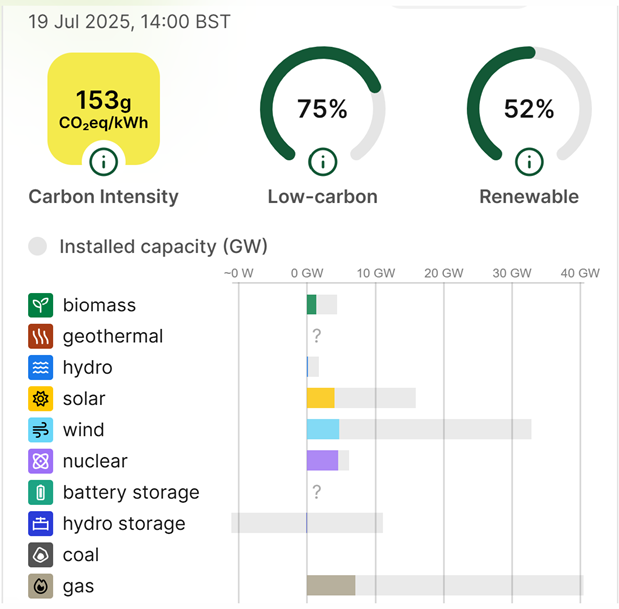
Task: Open Carbon Intensity info icon
Action: 103,162
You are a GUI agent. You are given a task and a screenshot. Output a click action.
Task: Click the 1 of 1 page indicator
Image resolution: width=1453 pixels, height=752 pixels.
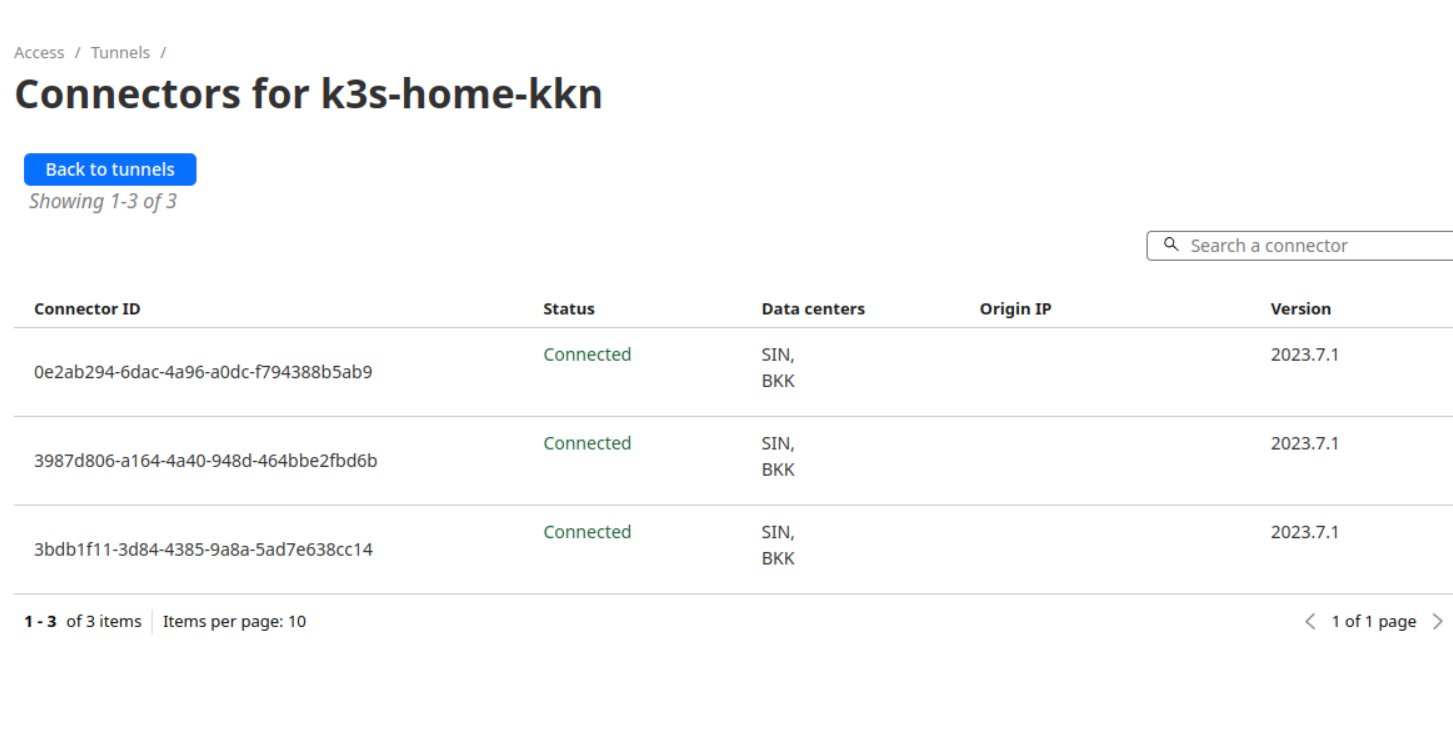pyautogui.click(x=1373, y=621)
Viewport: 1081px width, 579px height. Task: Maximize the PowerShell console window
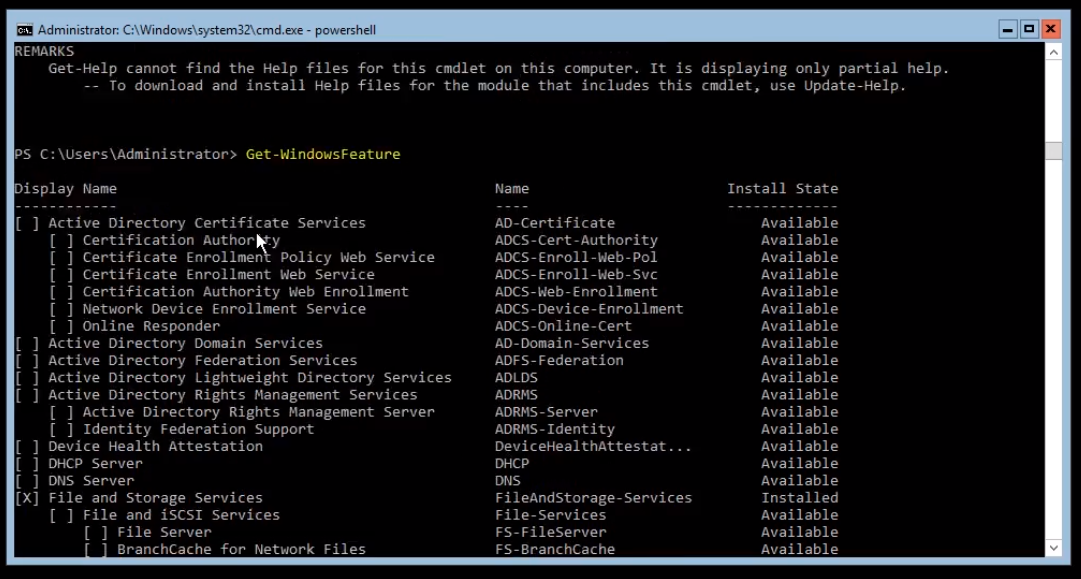1029,29
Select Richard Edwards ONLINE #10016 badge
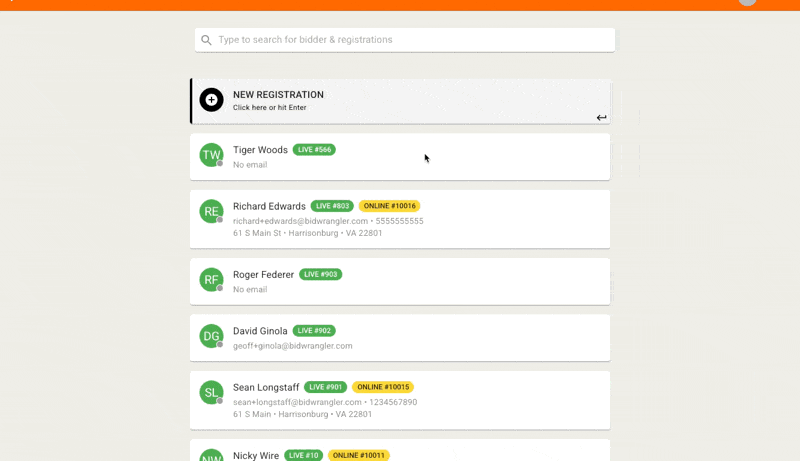 click(x=389, y=206)
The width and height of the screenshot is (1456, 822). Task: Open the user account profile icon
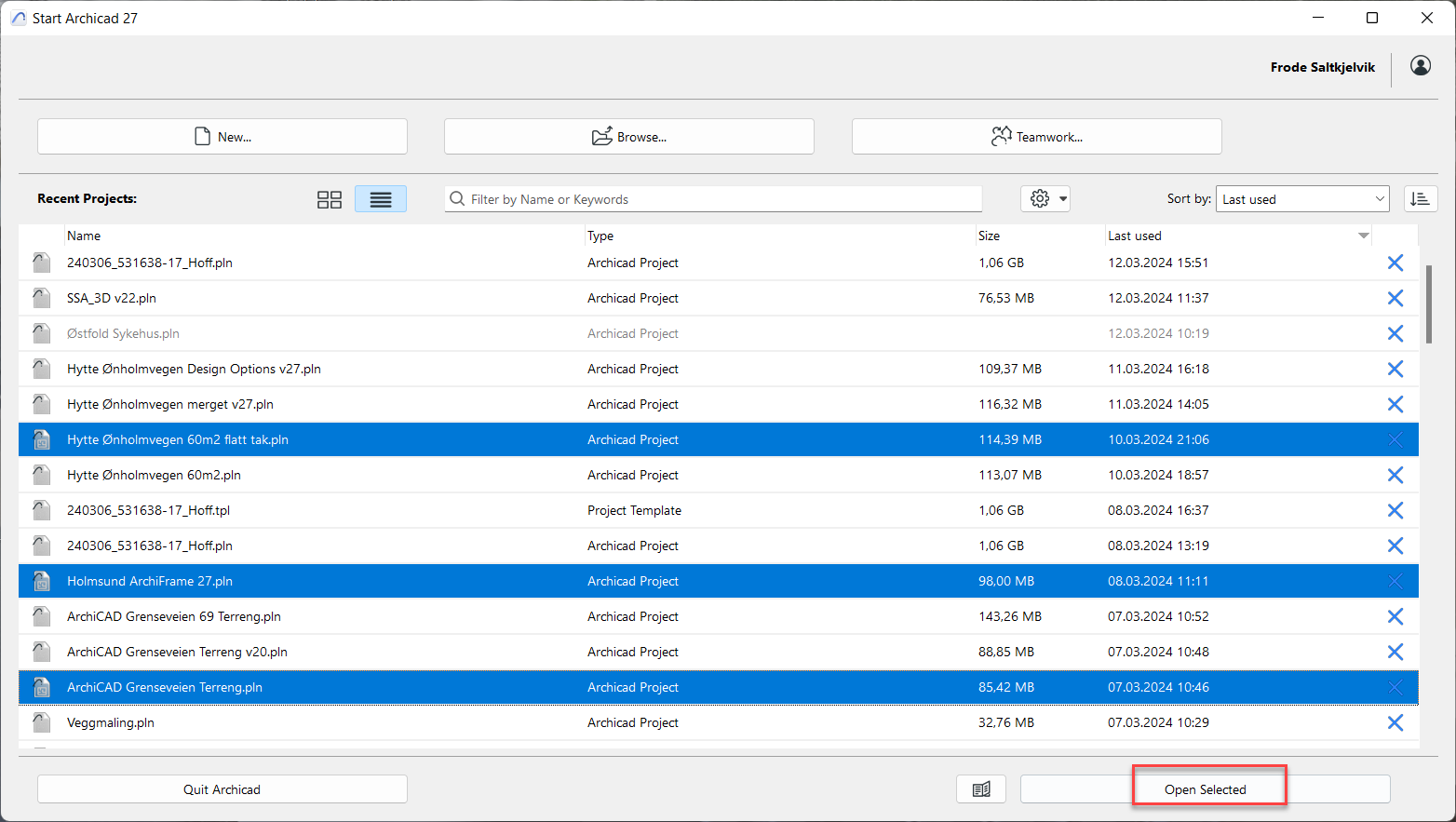click(x=1420, y=66)
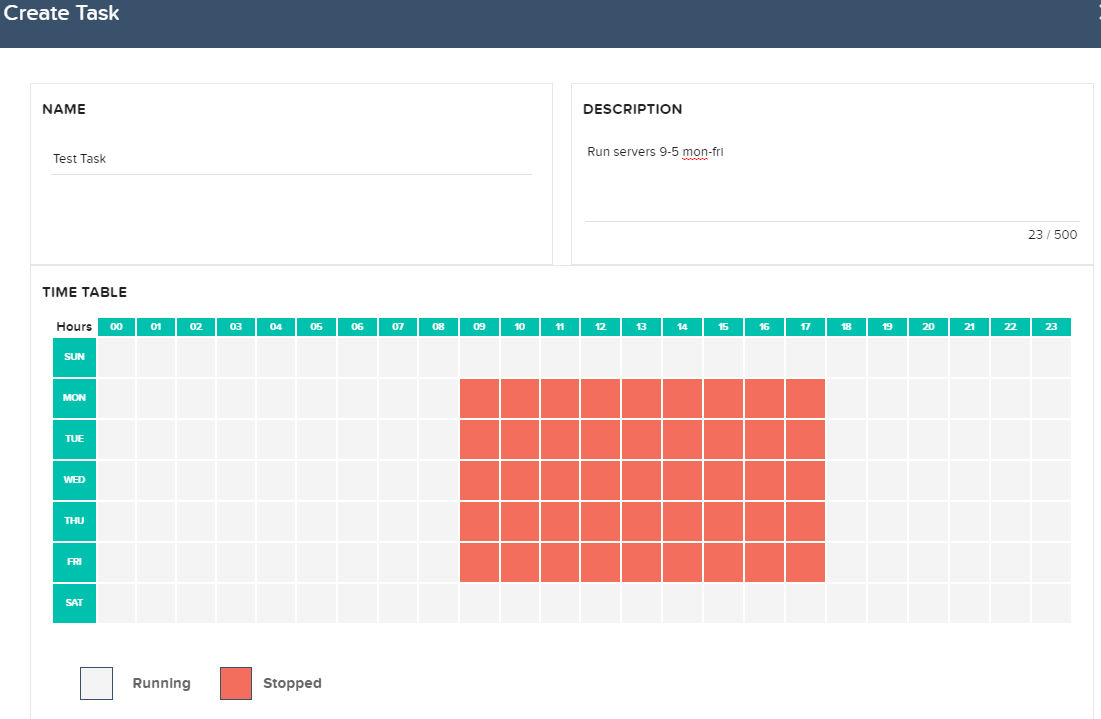The width and height of the screenshot is (1101, 719).
Task: Select the SUN day row header
Action: click(x=74, y=357)
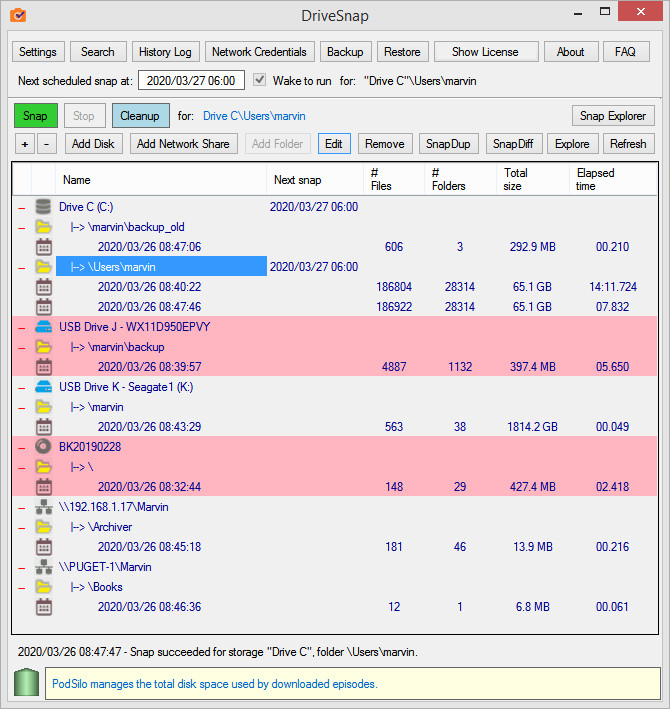Open Snap Explorer

click(x=613, y=116)
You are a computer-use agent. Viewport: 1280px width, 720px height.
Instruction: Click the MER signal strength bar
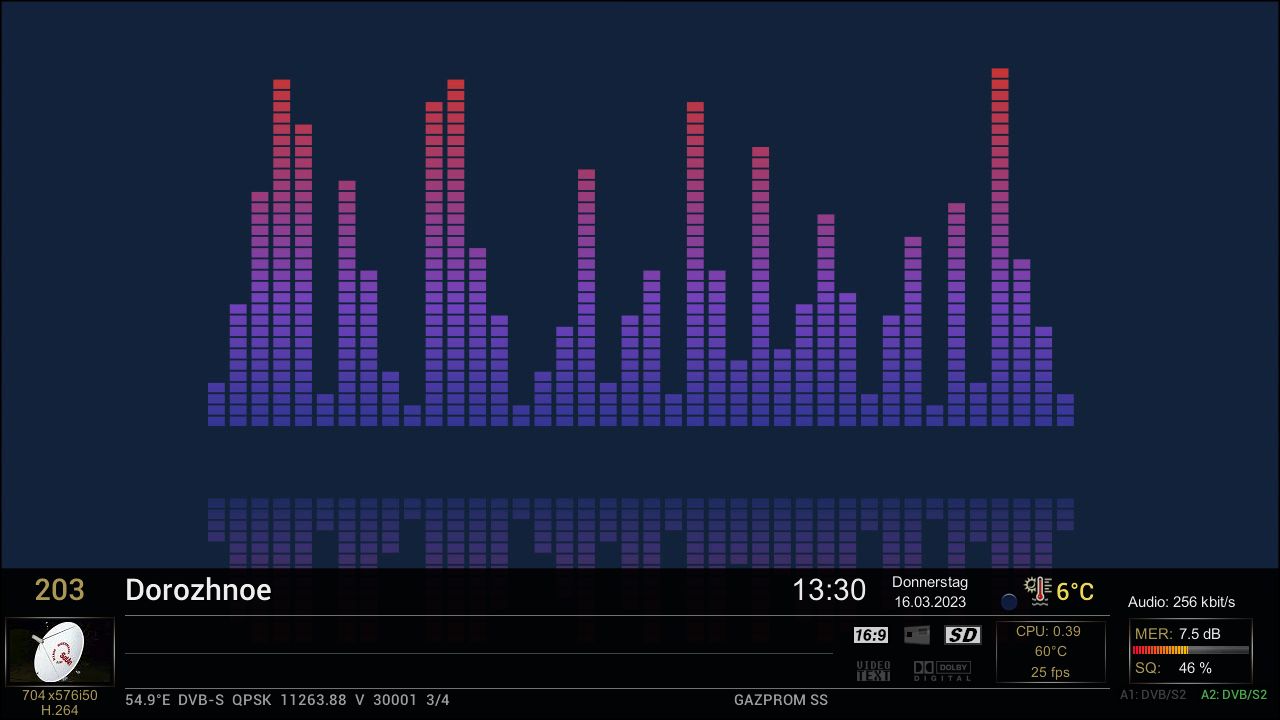click(x=1190, y=648)
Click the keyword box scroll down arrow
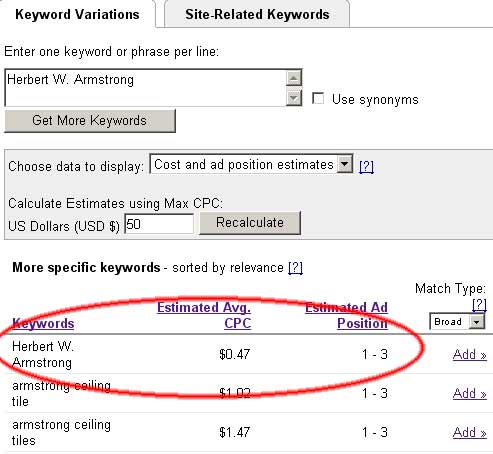 click(x=294, y=98)
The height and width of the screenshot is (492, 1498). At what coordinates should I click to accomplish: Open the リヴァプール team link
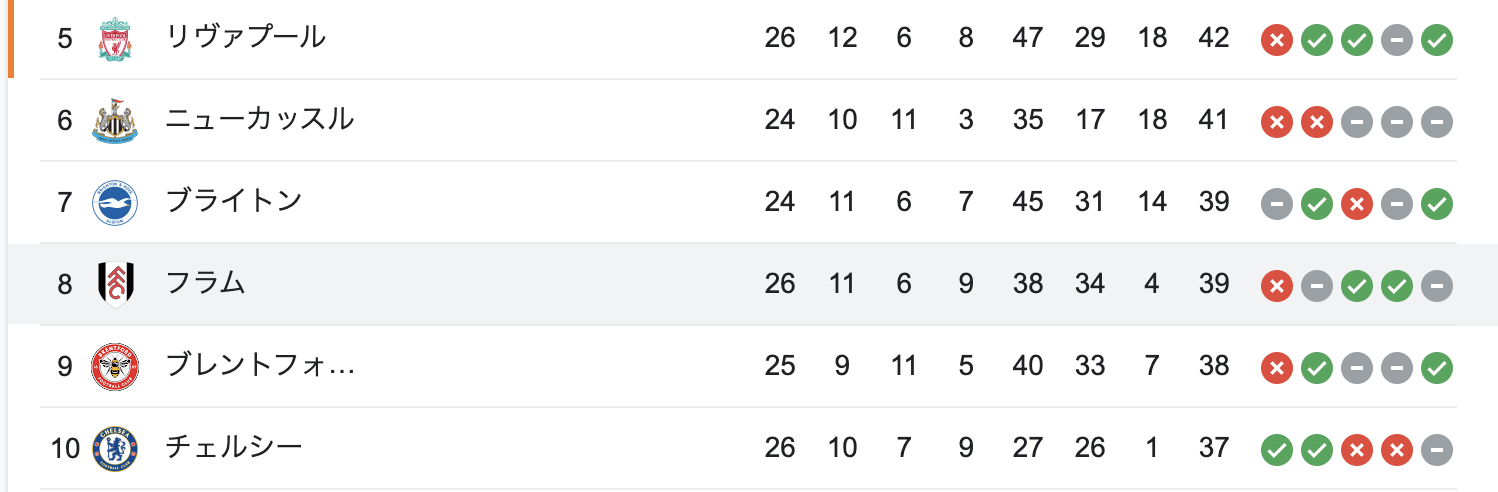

━━━━━━━━━━

- _WHAT THIS TASK INVOLVES_
Quote, word for word and nothing more, every line from the line with "Select Richard Edwards ONLINE #10016 badge" to the end of the entries, including both ends; skip any pictures.

- _RESPONSE TO THIS TASK_
Select Richard Edwards ONLINE #10016 badge
 click(x=389, y=206)
The width and height of the screenshot is (1456, 822). Task: Open the user account profile icon
click(x=1420, y=66)
The width and height of the screenshot is (1101, 719).
Task: Select the SUN day row header
Action: click(x=74, y=357)
Open Snap Explorer

click(x=613, y=116)
You are a computer-use agent. Viewport: 1280px width, 720px height.
Instruction: Click the MER signal strength bar
click(x=1190, y=648)
Click the keyword box scroll down arrow
 click(x=294, y=98)
The height and width of the screenshot is (492, 1498). At what coordinates should I click to accomplish: Open the リヴァプール team link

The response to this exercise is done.